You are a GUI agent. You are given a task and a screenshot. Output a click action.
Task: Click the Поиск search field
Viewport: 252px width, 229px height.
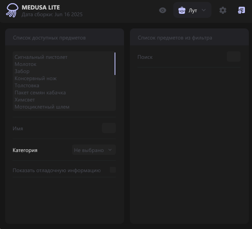[233, 56]
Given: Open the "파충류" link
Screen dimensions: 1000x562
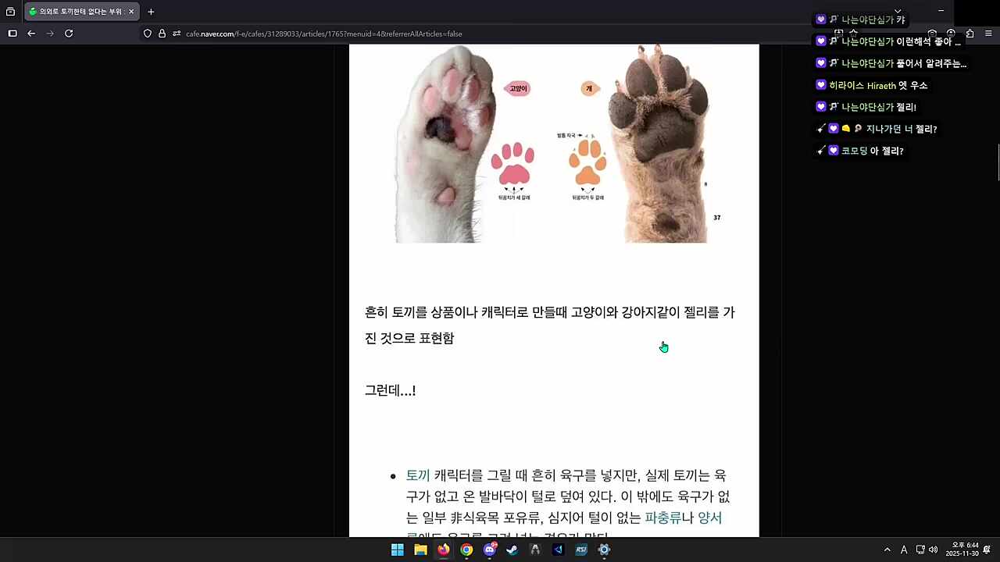Looking at the screenshot, I should click(x=663, y=518).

··········

WHAT YOU SHOULD DO » Rewrite all of the material above with "search field" replaced by "search box" and nothing else changed. Leave the pictures out.

SOLUTION TO THE PROBLEM »
You are a GUI agent. You are given a task and a screenshot. Output a click action.
Task: Click the Поиск search box
Viewport: 252px width, 229px height.
[233, 56]
Given: Open the "파충류" link
Screen dimensions: 1000x562
Looking at the screenshot, I should click(x=663, y=518).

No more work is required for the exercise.